Tujuan Anda ▸ Ganti kata "elegan" dengan "cermat", lalu tuliskan kembali bagian artikel tentang peran NU dari "Menunggu Peran NU" sampai "1994; Fealy, 2009)".
━━━━━ Kutipan Bacaan ━━━━━
Menunggu Peran NU dalam Menjaga Tradisi Intelektual Islam di Tengah Disrupsi Nilai

Redaksi
0
Ilustrasi. Foto nungaliyan.com.

Penulis: Agus Khunaifi (Pengamat Sosial Keagamaan)

EDUKASIA.ID
- Sepanjang sejarah bangsa Indonesia, Nahdlatul Ulama (NU) merupakan organisasi kemasyarakatan Islam yang mampu memainkan peran strategis secara elegan dalam berbagai fase perjalanan dinamika bangsa. Sejak berdirinya pada 1926 oleh para ulama besar seperti Hadratussyaikh K.H. Hasyim Asy‘ari, K.H. Wahab Hasbullah, dan K.H. Bisri Syansuri, NU hadir bukan hanya sebagai wadah keagamaan, tetapi juga sebagai kekuatan sosial-politik yang turut membentuk wajah keislaman dan keindonesiaan (Bruinessen, 1994; Fealy, 2009)
━━━━━ Informasi yang Diberikan ━━━━━
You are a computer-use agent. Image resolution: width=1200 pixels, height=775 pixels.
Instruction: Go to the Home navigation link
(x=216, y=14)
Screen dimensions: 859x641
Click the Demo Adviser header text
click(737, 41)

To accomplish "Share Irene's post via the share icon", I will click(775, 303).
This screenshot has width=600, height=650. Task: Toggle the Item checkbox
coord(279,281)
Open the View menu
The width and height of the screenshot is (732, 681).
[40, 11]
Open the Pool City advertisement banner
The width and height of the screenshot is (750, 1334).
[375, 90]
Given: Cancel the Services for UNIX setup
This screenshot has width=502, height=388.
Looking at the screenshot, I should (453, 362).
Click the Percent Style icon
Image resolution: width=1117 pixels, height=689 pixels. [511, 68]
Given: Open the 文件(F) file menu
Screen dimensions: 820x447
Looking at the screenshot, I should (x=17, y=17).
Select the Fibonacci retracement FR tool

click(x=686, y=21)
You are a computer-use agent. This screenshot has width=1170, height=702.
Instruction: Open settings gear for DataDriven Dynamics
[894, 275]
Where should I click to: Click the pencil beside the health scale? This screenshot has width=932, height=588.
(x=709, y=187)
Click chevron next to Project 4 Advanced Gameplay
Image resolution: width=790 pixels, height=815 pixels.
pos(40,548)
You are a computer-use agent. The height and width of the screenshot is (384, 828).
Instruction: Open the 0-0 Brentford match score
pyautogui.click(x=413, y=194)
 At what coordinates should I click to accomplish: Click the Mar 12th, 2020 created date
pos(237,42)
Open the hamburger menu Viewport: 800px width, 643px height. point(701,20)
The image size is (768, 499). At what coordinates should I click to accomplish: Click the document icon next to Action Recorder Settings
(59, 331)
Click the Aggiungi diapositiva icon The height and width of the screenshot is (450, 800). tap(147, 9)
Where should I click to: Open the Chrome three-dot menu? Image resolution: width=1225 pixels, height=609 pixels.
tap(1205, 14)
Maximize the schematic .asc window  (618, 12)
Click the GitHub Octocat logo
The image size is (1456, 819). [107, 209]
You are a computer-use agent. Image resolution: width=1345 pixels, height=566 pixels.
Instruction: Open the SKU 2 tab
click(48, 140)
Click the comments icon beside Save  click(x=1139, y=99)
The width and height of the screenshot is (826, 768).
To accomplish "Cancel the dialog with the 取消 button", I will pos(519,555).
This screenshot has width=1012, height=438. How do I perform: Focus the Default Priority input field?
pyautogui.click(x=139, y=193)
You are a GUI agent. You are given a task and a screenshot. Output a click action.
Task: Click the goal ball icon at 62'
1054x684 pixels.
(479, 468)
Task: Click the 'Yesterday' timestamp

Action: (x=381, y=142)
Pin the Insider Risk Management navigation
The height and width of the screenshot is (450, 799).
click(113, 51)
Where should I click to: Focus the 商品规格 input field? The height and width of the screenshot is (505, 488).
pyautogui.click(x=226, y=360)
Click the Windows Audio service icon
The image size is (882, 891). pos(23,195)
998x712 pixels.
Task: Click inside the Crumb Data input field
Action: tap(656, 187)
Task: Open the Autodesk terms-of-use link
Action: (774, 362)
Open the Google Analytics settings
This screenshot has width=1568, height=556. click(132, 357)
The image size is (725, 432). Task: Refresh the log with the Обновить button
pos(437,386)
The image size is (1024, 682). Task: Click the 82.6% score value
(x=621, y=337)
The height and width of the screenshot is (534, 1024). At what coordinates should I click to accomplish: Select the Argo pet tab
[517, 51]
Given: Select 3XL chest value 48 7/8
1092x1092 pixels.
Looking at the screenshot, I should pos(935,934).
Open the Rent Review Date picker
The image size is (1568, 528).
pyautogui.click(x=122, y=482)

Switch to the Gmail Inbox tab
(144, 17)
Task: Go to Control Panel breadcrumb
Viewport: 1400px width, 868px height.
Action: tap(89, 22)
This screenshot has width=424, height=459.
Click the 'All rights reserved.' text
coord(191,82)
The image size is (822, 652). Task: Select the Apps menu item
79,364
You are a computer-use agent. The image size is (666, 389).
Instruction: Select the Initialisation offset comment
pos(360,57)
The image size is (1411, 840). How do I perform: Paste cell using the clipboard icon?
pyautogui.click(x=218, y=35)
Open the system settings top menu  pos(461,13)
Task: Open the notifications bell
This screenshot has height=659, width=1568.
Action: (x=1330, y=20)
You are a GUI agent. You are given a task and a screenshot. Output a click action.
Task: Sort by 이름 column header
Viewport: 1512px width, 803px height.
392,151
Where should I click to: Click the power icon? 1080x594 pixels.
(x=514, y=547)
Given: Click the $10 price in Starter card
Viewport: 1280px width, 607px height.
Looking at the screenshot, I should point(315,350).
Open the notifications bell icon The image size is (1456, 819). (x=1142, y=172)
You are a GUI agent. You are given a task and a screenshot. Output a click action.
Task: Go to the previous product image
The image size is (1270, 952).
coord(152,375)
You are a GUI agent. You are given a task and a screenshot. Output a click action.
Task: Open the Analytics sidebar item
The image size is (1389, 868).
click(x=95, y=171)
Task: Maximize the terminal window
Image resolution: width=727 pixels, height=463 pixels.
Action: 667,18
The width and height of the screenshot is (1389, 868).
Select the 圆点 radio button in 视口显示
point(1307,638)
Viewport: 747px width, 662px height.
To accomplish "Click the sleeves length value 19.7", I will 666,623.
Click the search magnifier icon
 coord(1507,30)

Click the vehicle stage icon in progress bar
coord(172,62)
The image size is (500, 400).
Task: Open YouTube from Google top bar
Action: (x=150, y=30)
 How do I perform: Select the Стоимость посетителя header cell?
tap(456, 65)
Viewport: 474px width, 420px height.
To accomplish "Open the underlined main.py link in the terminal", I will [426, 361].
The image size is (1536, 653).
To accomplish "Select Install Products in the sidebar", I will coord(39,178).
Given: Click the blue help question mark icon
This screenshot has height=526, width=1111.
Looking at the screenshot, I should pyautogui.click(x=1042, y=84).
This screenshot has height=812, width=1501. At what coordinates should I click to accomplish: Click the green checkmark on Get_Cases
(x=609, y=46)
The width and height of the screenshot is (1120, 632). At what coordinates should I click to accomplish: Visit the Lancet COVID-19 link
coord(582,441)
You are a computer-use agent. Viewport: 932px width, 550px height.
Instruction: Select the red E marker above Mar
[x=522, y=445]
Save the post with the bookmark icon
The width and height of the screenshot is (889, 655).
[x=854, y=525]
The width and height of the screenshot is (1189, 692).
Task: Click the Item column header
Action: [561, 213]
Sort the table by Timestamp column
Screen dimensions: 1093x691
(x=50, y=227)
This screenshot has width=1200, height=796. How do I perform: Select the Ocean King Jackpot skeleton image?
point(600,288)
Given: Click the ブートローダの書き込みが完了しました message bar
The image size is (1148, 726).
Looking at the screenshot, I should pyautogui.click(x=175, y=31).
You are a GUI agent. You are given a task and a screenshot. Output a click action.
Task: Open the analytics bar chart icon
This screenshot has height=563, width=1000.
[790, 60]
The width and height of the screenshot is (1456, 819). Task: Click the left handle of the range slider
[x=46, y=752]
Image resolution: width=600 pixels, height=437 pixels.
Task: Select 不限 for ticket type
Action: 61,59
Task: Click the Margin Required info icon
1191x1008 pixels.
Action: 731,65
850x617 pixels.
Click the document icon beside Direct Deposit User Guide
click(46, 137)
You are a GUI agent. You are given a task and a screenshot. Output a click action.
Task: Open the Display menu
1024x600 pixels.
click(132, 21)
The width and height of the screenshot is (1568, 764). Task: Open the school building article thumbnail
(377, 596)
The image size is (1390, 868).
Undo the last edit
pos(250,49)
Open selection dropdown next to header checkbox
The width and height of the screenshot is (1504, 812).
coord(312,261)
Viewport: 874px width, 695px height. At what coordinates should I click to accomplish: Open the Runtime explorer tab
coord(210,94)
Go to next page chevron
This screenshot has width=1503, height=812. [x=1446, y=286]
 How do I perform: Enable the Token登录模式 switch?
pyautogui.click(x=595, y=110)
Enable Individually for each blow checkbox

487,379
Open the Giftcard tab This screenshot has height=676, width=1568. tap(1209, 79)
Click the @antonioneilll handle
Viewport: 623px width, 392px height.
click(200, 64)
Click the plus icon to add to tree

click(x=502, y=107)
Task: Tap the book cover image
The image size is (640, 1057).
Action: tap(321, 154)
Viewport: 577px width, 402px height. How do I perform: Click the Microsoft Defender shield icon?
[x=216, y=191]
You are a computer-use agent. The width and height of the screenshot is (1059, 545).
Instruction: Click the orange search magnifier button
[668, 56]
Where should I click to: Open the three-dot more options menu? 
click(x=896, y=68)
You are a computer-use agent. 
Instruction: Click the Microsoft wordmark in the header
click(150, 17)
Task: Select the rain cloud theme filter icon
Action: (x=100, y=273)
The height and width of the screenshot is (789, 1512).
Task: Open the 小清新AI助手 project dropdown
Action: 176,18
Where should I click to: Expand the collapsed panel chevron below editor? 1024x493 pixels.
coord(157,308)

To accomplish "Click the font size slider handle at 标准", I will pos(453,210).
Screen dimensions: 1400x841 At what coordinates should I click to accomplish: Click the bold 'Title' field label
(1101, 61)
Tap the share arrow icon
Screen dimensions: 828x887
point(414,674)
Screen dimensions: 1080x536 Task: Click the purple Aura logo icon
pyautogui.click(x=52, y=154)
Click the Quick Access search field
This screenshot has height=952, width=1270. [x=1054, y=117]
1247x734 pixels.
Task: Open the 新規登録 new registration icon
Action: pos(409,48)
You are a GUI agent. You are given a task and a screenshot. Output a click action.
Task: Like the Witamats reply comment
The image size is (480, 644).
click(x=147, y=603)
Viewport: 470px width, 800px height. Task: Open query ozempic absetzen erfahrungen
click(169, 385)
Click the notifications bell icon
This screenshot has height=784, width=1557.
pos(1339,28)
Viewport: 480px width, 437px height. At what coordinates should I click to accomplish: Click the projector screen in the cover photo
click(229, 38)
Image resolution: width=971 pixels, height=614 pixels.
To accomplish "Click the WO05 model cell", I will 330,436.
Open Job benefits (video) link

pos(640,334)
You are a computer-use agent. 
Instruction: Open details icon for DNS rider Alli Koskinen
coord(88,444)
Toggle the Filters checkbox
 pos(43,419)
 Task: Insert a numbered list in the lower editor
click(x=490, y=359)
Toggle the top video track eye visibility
━━━━━
Hasil Latihan ▸
Menunggu Peran NU dalam Menjaga Tradisi Intelektual Islam di Tengah Disrupsi Nilai

Redaksi
0
Ilustrasi. Foto nungaliyan.com.

Penulis: Agus Khunaifi (Pengamat Sosial Keagamaan)

EDUKASIA.ID
- Sepanjang sejarah bangsa Indonesia, Nahdlatul Ulama (NU) merupakan organisasi kemasyarakatan Islam yang mampu memainkan peran strategis secara cermat dalam berbagai fase perjalanan dinamika bangsa. Sejak berdirinya pada 1926 oleh para ulama besar seperti Hadratussyaikh K.H. Hasyim Asy‘ari, K.H. Wahab Hasbullah, dan K.H. Bisri Syansuri, NU hadir bukan hanya sebagai wadah keagamaan, tetapi juga sebagai kekuatan sosial-politik yang turut membentuk wajah keislaman dan keindonesiaan (Bruinessen, 1994; Fealy, 2009)